[openstack-dev] Gate breakage process - Let's fix! (related but not specific to neutron)
Robert Collins
robertc at robertcollins.net
Sat Aug 17 13:46:48 UTC 2013
On 17 August 2013 23:49, Salvatore Orlando <sorlando at nicira.com> wrote:
> I tend to agree that when the gate for a project is broken, nothing should
> be merged for that project until the gate jobs are green again.
> In the case of Neutron, making the job non voting only caused more bugs to
> slip through, and that meant more works for the developer themselves, and
> more headaches for developers of other projects relying on it.
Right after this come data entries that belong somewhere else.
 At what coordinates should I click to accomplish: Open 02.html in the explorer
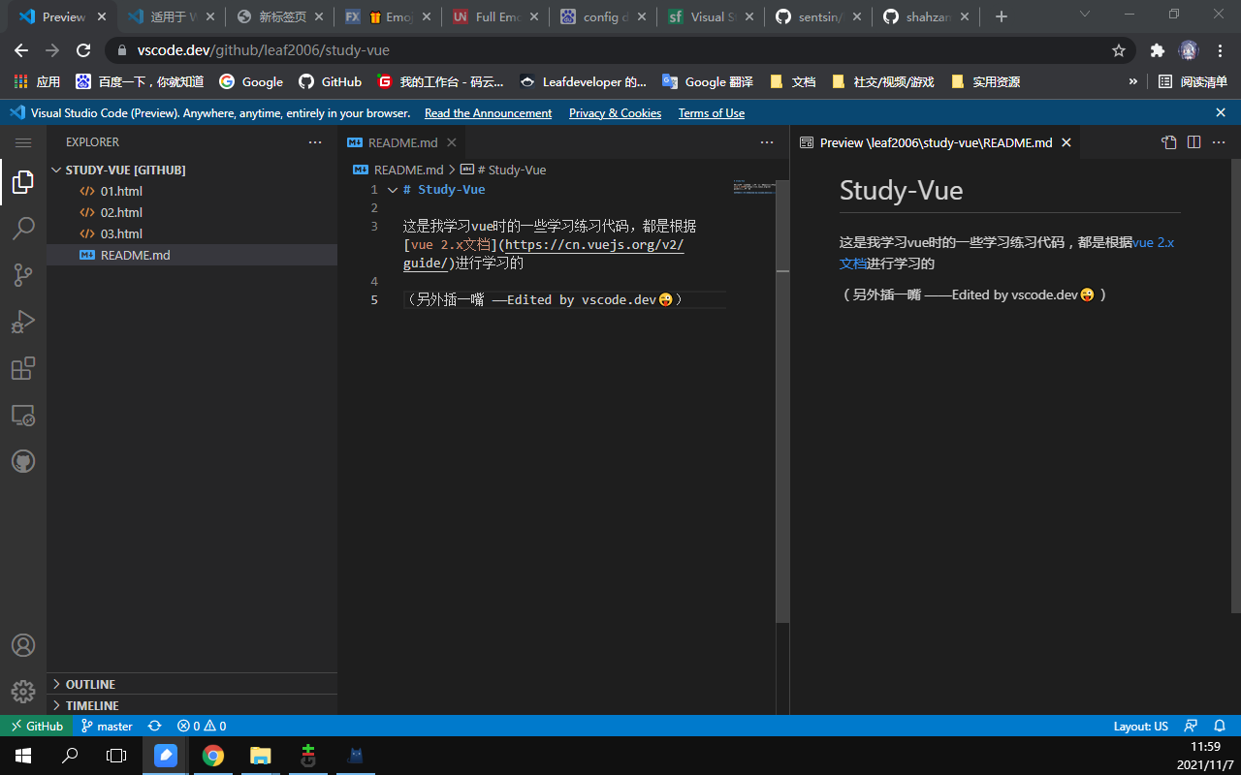coord(121,212)
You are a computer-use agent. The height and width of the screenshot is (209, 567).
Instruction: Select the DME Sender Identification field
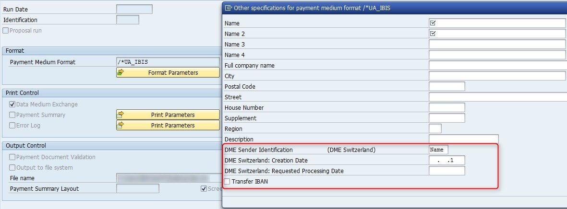point(438,150)
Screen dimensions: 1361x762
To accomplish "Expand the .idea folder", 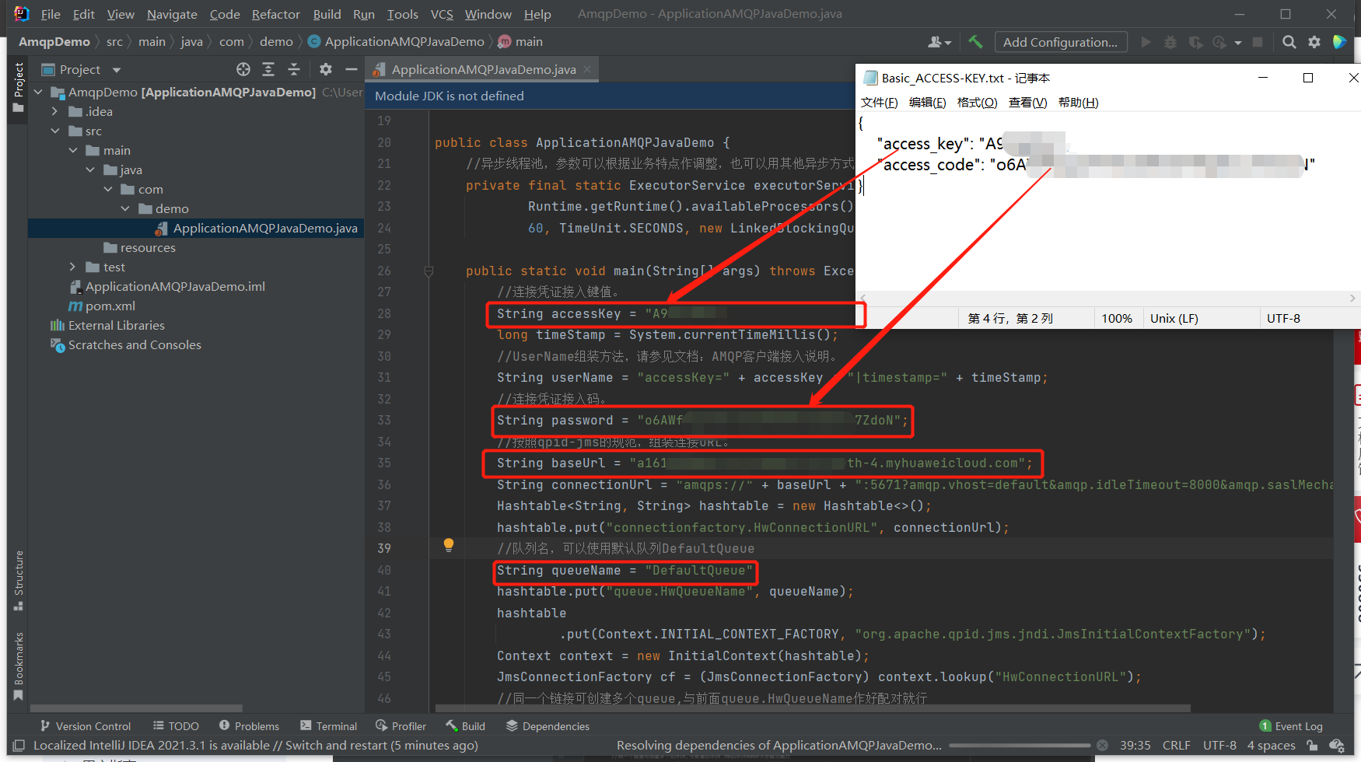I will coord(55,112).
> When dealing with intermittent failures, like the bug which probably started
> the issues we've been witnessing in the past 3 weeks, I think it might a
> sensible idea to make the job non-voting only for projects which surely
> can't be the cause of the gate failure; or perhaps skip the offending test
> only.
>
> This means however asymettrical gating, and from Monty's post it seems
> there's something quite wrong with it. However, due to my lack of expertise
> on the subject, I am unable to see the issue with it.
>
> Salvatore
The asymmetry we should fear is when project A can land something
something which will break project B. In this case the proposal is to
say 'B is broken already, permit A to land things without remorse
until B is unbroken'.
The problem is, if A makes the breakage of B worse, B ends up in
catchup mode, which is most unfun.
Concretely, take heat for A and neutron for B. Tempest d-g jobs start
failing in neutron, so they are made skips. Now heat could make
neutron tests in tempest worse, and we won't know - or if we do know,
they'll still land.
Previous discussion here has endorsed 'revert problematic commits,
it's not blame on the developer, just do it', so I'm not going to
mention that.
What I will suggest we do is start running some number - lets say 20 -
of midnight state jobs, all identical. Ignoring datetime sensitive
tests, which are fortunately rare, this should identify tests that
fail 5% of the time, independent of incoming commits. We can use this
to generate a baseline reference for which tests fail intermittently
in trunk, and when something breaks intermittently outside of that
set, we can be pretty *sure* it's in the last days commits.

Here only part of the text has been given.